BRIEF: Would you write out the entries below, every one of them, exactly?

DATA:
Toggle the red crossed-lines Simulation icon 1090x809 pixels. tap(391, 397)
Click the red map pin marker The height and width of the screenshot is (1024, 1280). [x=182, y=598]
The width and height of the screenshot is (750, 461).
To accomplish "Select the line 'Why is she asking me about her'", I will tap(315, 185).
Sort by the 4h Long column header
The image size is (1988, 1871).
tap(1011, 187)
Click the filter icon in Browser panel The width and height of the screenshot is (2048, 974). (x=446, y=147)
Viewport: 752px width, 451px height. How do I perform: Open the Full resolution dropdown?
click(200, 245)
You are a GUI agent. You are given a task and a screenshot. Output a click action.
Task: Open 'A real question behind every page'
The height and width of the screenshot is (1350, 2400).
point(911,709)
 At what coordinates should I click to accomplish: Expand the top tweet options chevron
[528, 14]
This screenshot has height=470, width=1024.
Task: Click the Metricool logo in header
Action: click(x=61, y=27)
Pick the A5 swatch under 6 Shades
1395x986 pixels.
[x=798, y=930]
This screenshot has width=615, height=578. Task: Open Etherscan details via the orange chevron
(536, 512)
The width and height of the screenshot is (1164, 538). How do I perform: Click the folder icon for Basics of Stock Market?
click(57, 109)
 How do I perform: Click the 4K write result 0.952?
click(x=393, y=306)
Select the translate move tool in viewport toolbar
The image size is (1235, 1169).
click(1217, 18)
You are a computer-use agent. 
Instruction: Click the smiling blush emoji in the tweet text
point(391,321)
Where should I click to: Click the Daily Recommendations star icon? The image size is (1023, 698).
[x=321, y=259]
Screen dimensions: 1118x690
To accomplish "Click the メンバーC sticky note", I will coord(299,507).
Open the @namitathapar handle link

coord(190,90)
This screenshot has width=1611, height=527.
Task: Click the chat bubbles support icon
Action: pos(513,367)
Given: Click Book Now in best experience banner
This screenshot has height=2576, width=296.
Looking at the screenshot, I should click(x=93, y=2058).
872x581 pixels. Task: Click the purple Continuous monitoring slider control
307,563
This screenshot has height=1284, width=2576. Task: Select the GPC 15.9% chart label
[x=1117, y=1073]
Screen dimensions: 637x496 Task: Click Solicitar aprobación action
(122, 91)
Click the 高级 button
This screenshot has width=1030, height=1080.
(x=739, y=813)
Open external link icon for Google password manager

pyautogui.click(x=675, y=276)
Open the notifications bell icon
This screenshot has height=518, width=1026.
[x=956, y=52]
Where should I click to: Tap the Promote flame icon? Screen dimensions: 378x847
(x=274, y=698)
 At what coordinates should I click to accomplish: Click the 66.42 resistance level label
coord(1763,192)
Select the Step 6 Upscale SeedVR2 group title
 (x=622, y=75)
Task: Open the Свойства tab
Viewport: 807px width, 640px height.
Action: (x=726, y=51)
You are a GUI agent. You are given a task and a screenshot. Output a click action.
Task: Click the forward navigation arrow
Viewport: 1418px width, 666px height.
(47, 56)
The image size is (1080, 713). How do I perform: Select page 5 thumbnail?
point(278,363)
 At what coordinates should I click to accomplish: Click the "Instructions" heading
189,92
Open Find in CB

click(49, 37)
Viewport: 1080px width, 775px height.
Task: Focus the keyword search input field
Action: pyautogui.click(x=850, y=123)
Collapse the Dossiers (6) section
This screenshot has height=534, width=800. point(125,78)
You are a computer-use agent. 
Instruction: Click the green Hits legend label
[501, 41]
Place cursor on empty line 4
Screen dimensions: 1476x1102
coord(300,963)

RESULT OF THIS TASK:
Toggle the red crossed-lines Simulation icon 1090x809 pixels. tap(391, 397)
Click the red map pin marker The height and width of the screenshot is (1024, 1280). [x=182, y=598]
The width and height of the screenshot is (750, 461).
To accomplish "Select the line 'Why is she asking me about her'", I will tap(315, 185).
Sort by the 4h Long column header
The image size is (1988, 1871).
tap(1011, 187)
Click the filter icon in Browser panel The width and height of the screenshot is (2048, 974). (x=446, y=147)
Viewport: 752px width, 451px height. How do I perform: Open the Full resolution dropdown?
click(200, 245)
You are a GUI agent. You are given a task and a screenshot. Output a click action.
Task: Open 'A real question behind every page'
The height and width of the screenshot is (1350, 2400).
point(911,709)
 At what coordinates should I click to accomplish: Expand the top tweet options chevron
[528, 14]
This screenshot has height=470, width=1024.
Task: Click the Metricool logo in header
Action: click(x=61, y=27)
Pick the A5 swatch under 6 Shades
1395x986 pixels.
[x=798, y=930]
This screenshot has width=615, height=578. Task: Open Etherscan details via the orange chevron
(536, 512)
The width and height of the screenshot is (1164, 538). How do I perform: Click the folder icon for Basics of Stock Market?
click(57, 109)
 How do I perform: Click the 4K write result 0.952?
click(x=393, y=306)
Select the translate move tool in viewport toolbar
The image size is (1235, 1169).
click(1217, 18)
You are a computer-use agent. 
Instruction: Click the smiling blush emoji in the tweet text
point(391,321)
Where should I click to: Click the Daily Recommendations star icon? The image size is (1023, 698).
[x=321, y=259]
Screen dimensions: 1118x690
To accomplish "Click the メンバーC sticky note", I will coord(299,507).
Open the @namitathapar handle link

coord(190,90)
This screenshot has width=1611, height=527.
Task: Click the chat bubbles support icon
Action: pos(513,367)
Given: Click Book Now in best experience banner
This screenshot has height=2576, width=296.
Looking at the screenshot, I should click(x=93, y=2058).
872x581 pixels. Task: Click the purple Continuous monitoring slider control
307,563
This screenshot has height=1284, width=2576. Task: Select the GPC 15.9% chart label
[x=1117, y=1073]
Screen dimensions: 637x496 Task: Click Solicitar aprobación action
(122, 91)
Click the 高级 button
This screenshot has width=1030, height=1080.
(x=739, y=813)
Open external link icon for Google password manager

pyautogui.click(x=675, y=276)
Open the notifications bell icon
This screenshot has height=518, width=1026.
[x=956, y=52]
Where should I click to: Tap the Promote flame icon? Screen dimensions: 378x847
(x=274, y=698)
 At what coordinates should I click to accomplish: Click the 66.42 resistance level label
coord(1763,192)
Select the Step 6 Upscale SeedVR2 group title
 (x=622, y=75)
Task: Open the Свойства tab
Viewport: 807px width, 640px height.
Action: (x=726, y=51)
You are a GUI agent. You are given a task and a screenshot. Output a click action.
Task: Click the forward navigation arrow
Viewport: 1418px width, 666px height.
(47, 56)
The image size is (1080, 713). How do I perform: Select page 5 thumbnail?
point(278,363)
 At what coordinates should I click to accomplish: Click the "Instructions" heading
189,92
Open Find in CB

click(49, 37)
Viewport: 1080px width, 775px height.
Task: Focus the keyword search input field
Action: pyautogui.click(x=850, y=123)
Collapse the Dossiers (6) section
This screenshot has height=534, width=800. point(125,78)
You are a computer-use agent. 
Instruction: Click the green Hits legend label
[501, 41]
Place cursor on empty line 4
Screen dimensions: 1476x1102
coord(300,963)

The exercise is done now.